Exercise directions: Copy the rows word for word, starting at the line with "For each provided" and continuing through the final row, both included. Omit the pictures.

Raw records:
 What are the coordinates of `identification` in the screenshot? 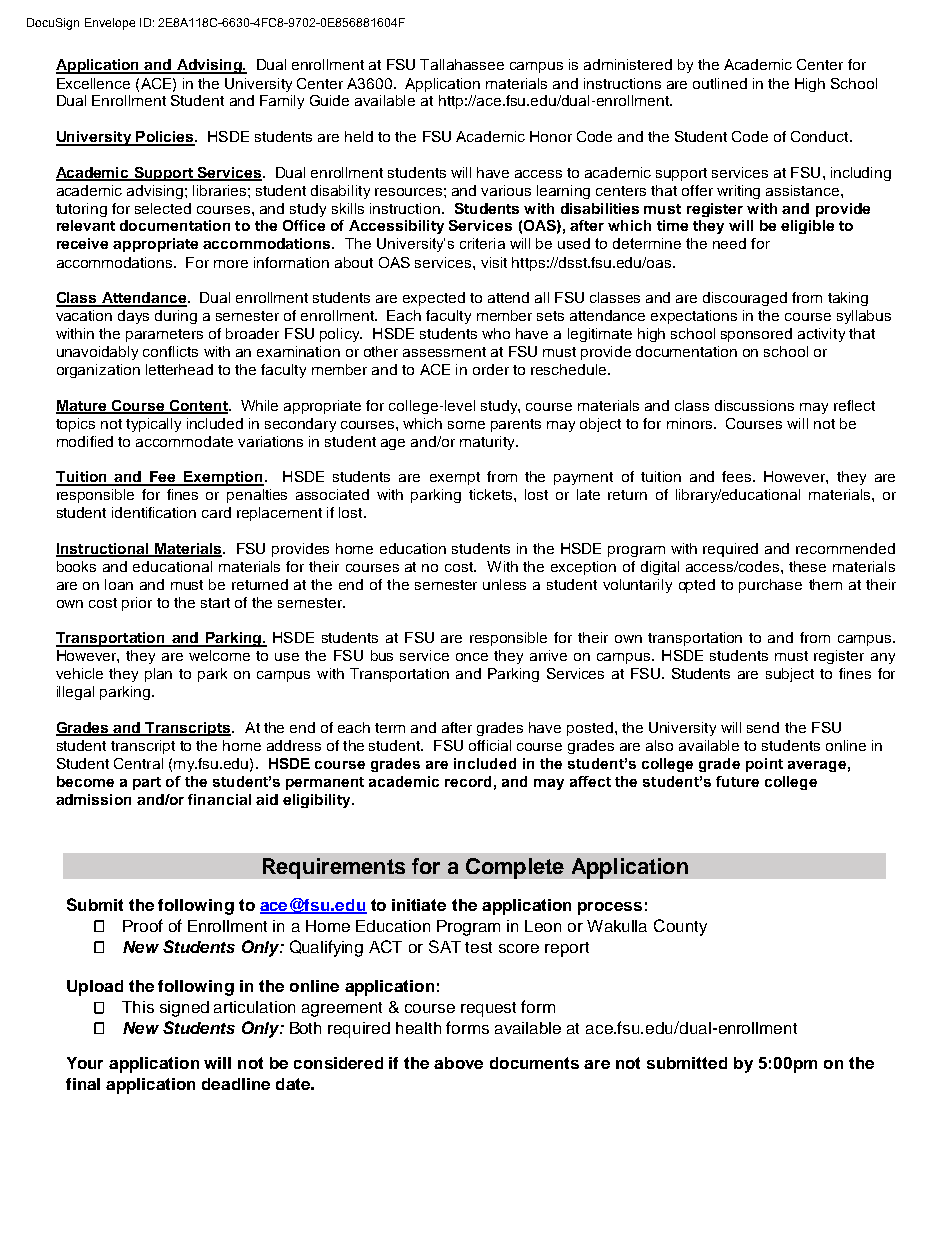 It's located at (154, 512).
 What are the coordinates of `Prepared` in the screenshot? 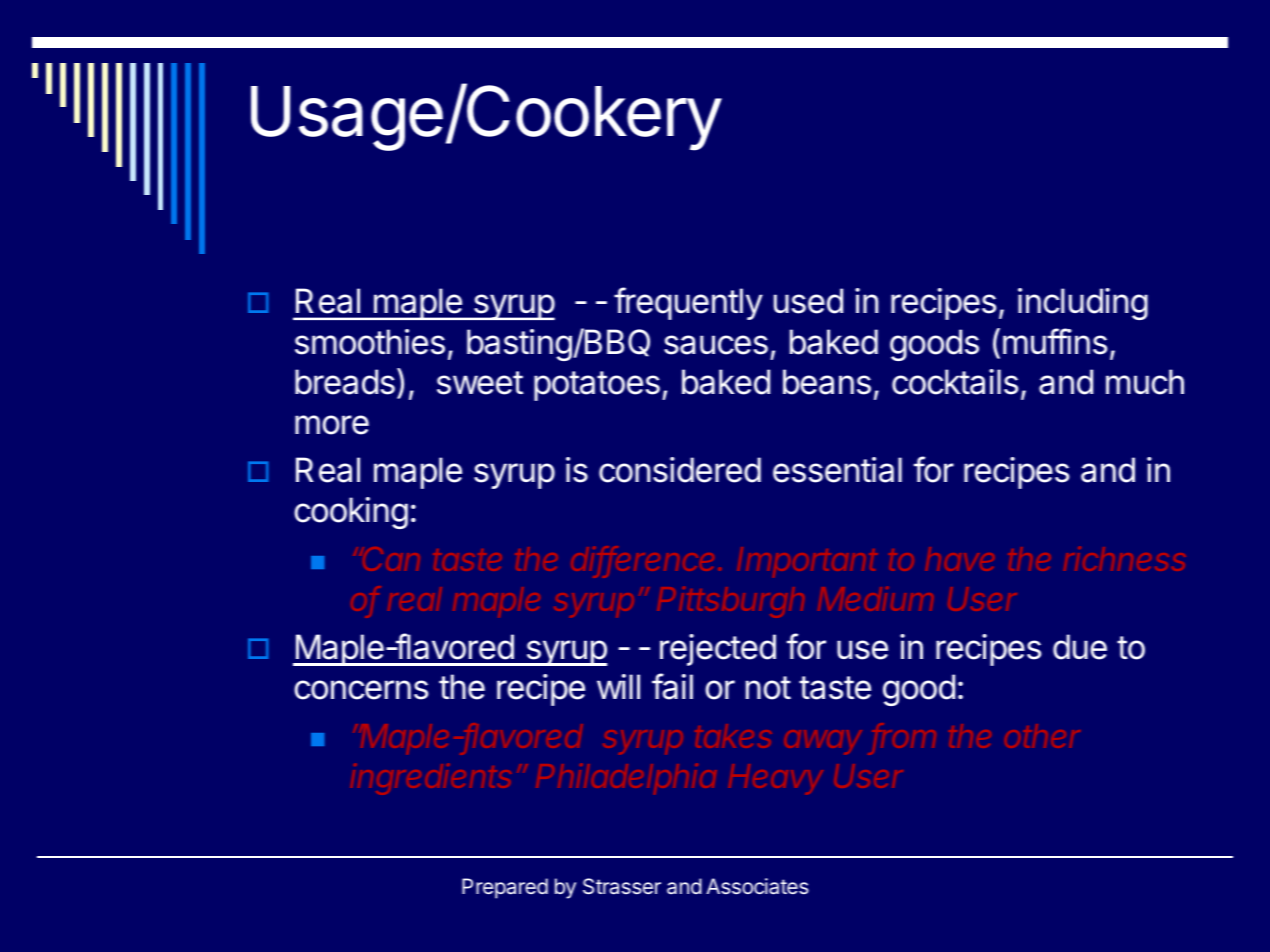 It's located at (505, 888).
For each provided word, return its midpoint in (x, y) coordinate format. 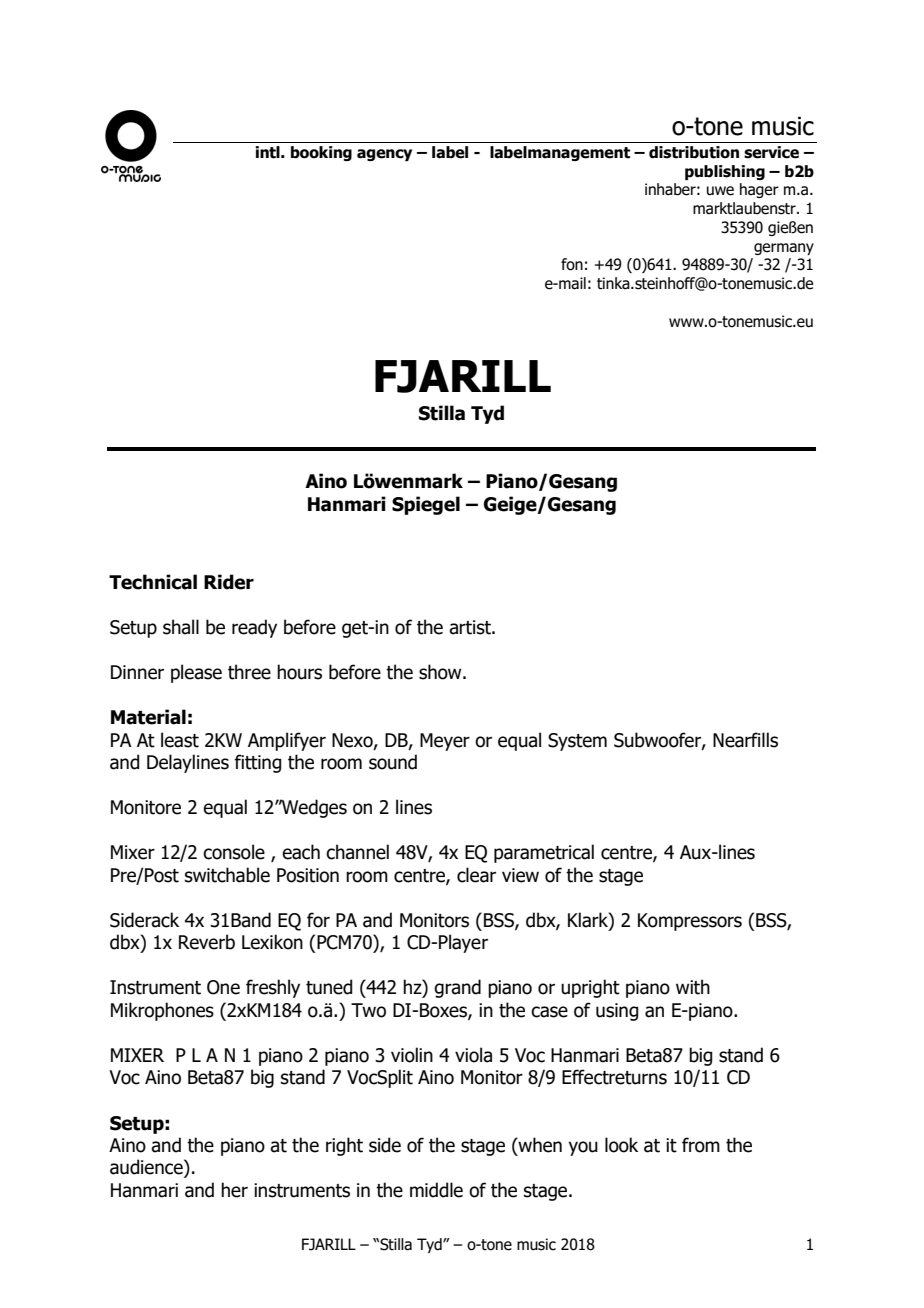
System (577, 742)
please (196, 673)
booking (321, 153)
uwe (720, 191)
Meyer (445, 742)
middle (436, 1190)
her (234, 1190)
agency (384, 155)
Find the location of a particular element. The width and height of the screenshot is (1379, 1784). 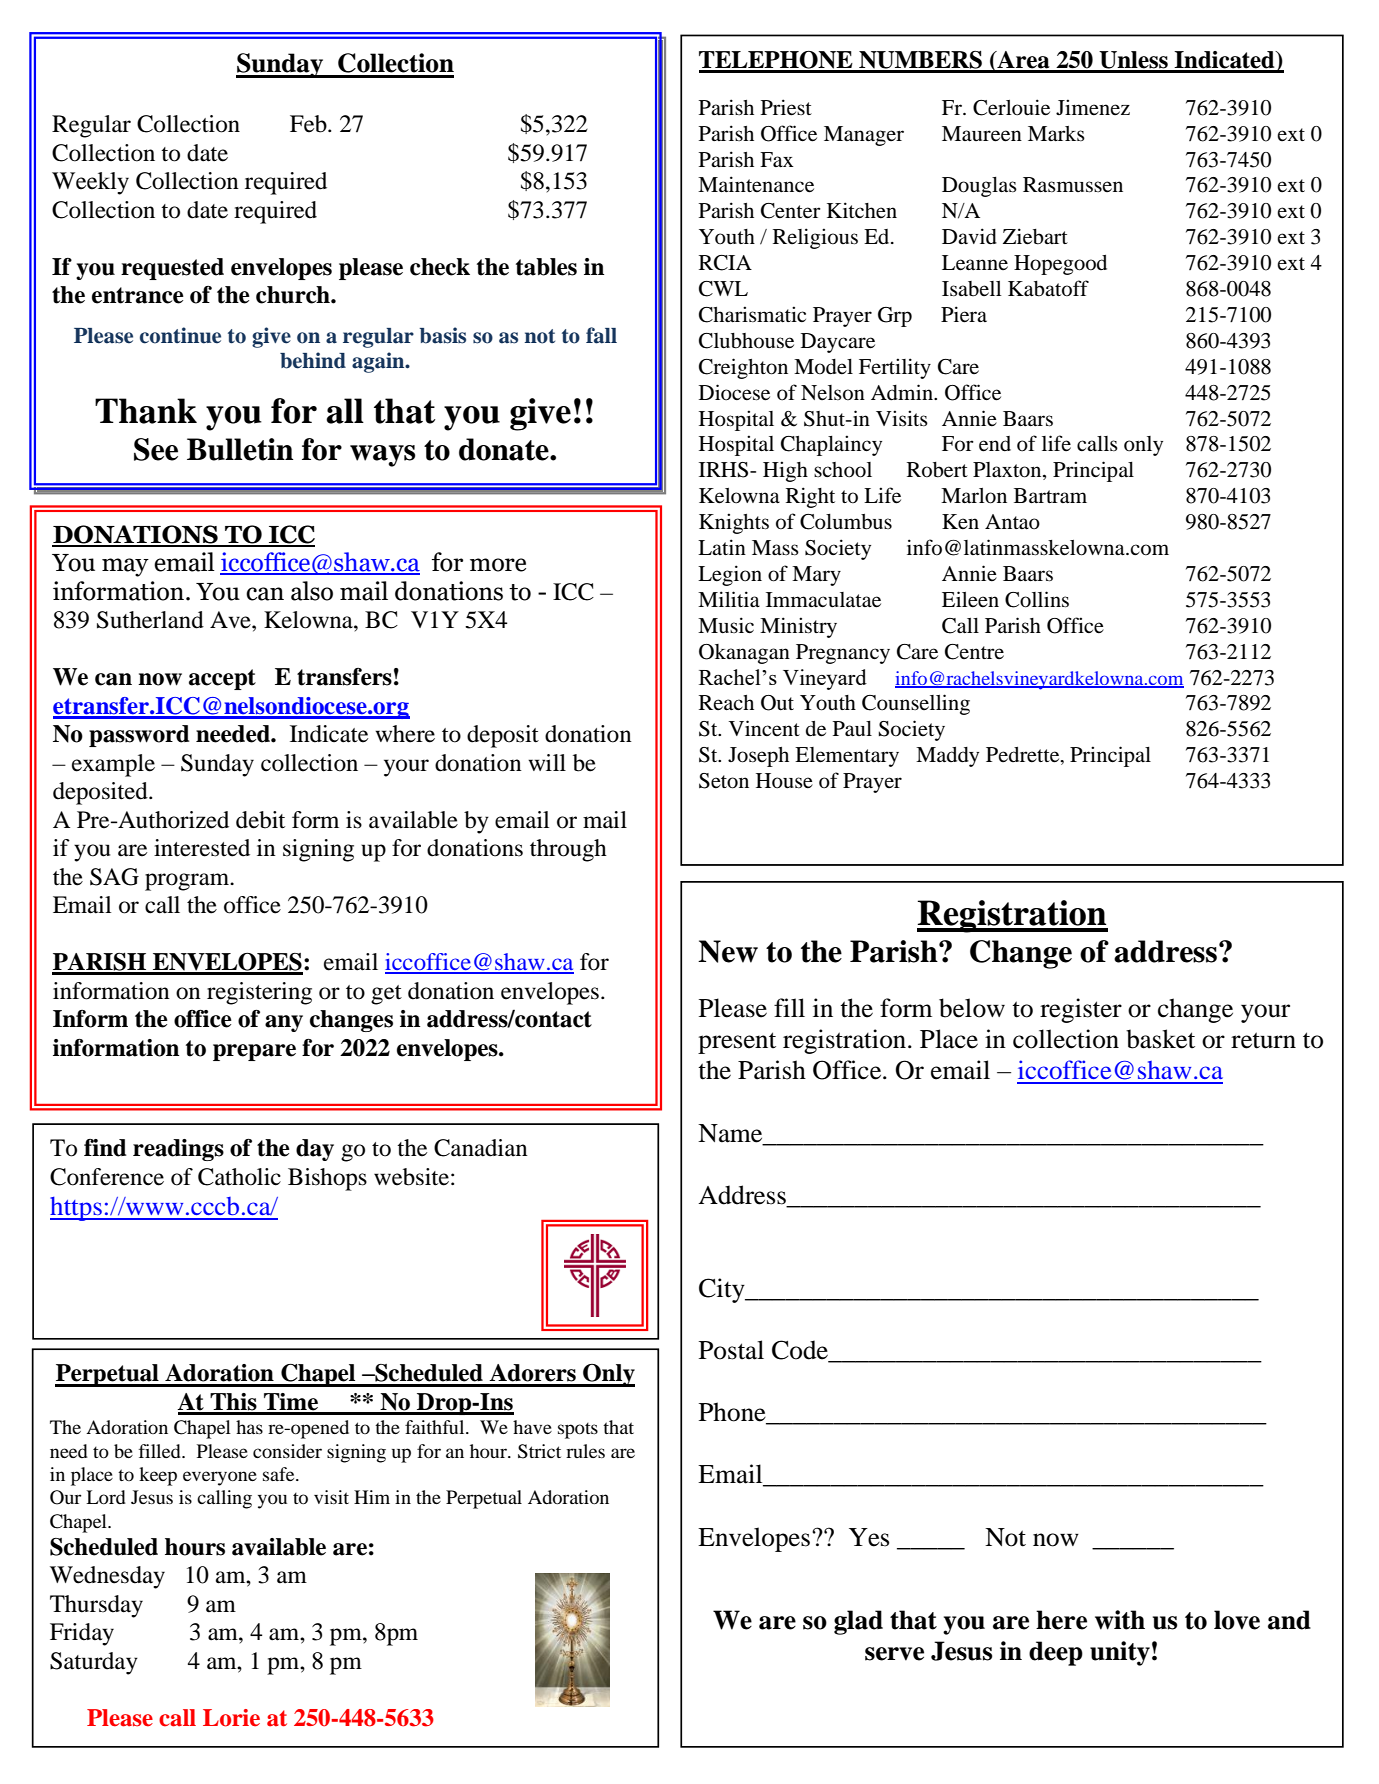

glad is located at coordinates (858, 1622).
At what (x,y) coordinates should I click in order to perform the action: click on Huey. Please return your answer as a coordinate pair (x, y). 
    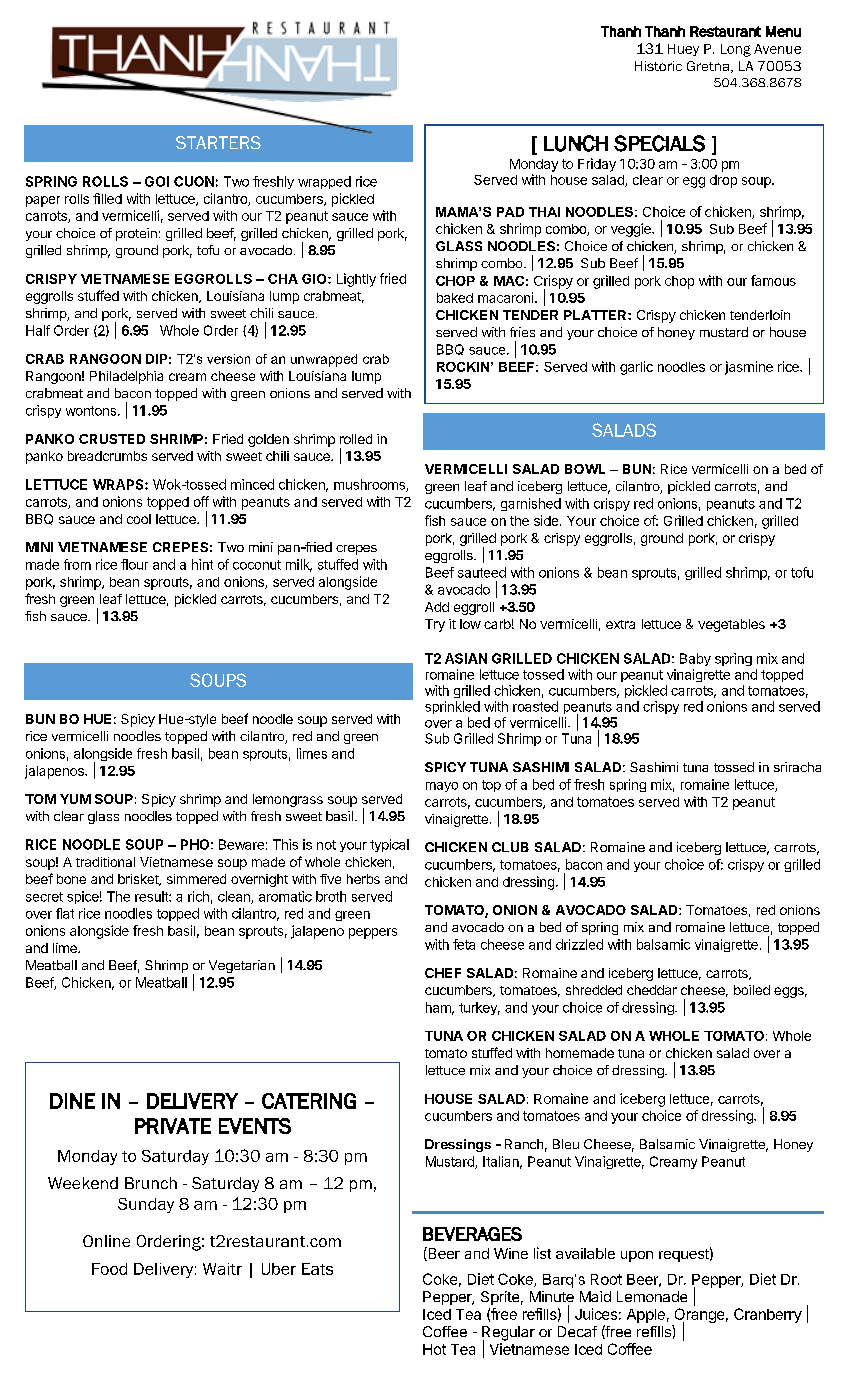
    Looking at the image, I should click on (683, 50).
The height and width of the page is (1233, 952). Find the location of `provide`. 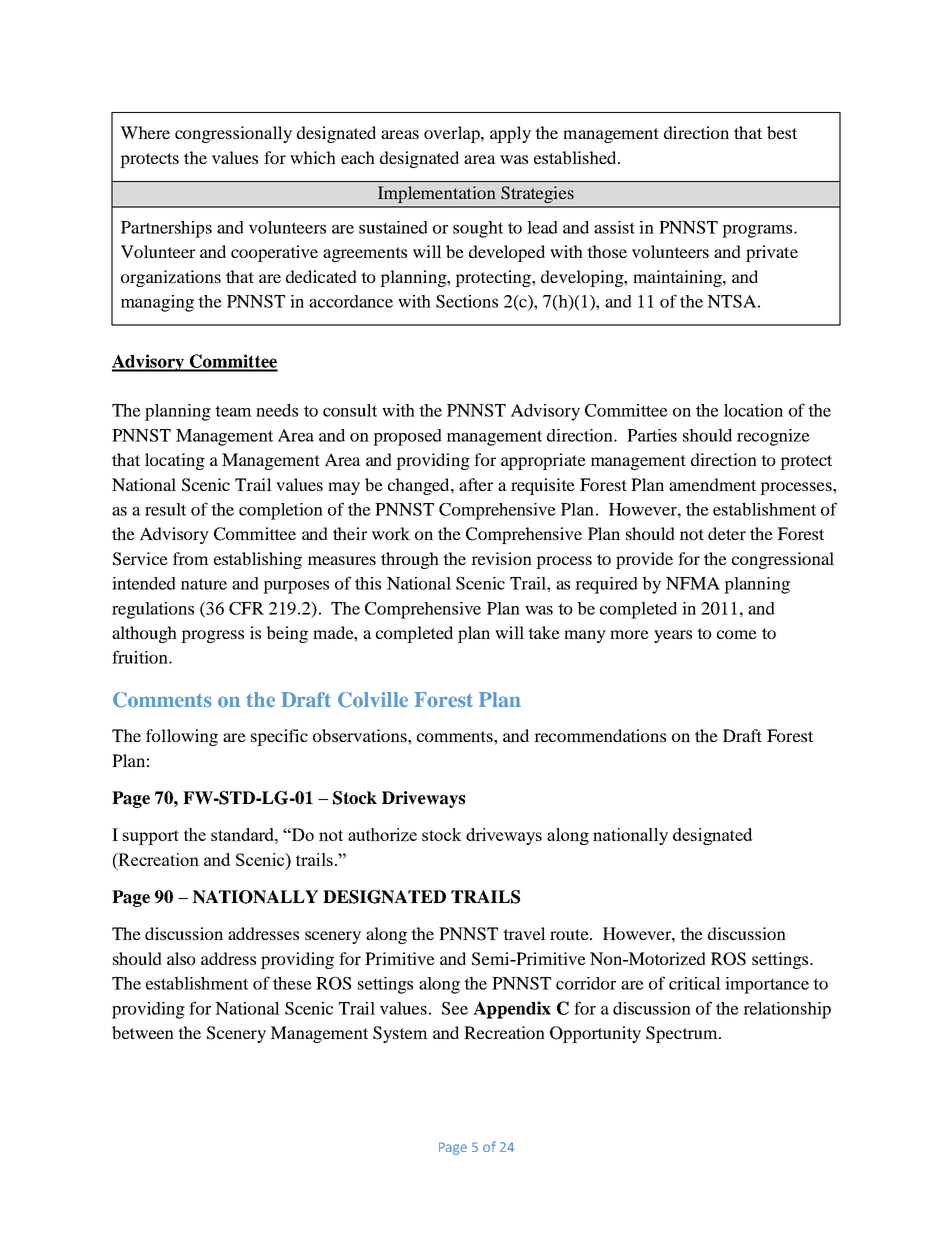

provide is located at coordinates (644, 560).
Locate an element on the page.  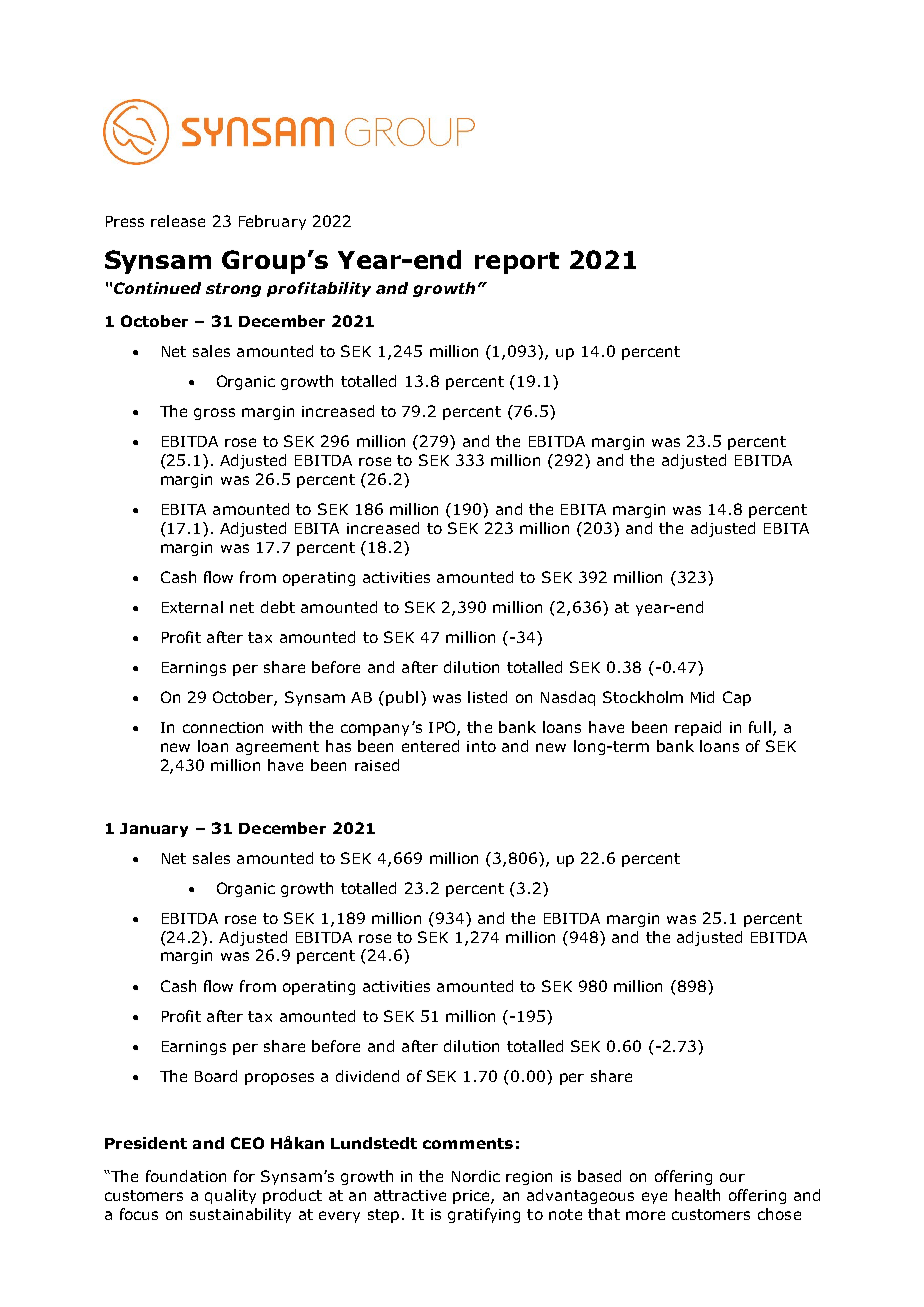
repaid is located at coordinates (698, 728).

Result for this task:
For each provided word, return its midpoint in (x, y) coordinate format. 
System (577, 742)
please (196, 673)
booking (321, 153)
uwe (720, 191)
Meyer (445, 742)
middle (436, 1190)
her (234, 1190)
agency (384, 155)
Find the location of a particular element. The width and height of the screenshot is (1379, 1784). 

glad is located at coordinates (858, 1622).
At what (x,y) coordinates should I click in order to perform the action: click on Huey. Please return your answer as a coordinate pair (x, y). 
    Looking at the image, I should click on (683, 50).
The height and width of the page is (1233, 952). Find the location of `provide`. 

provide is located at coordinates (644, 560).
Locate an element on the page.  
repaid is located at coordinates (698, 728).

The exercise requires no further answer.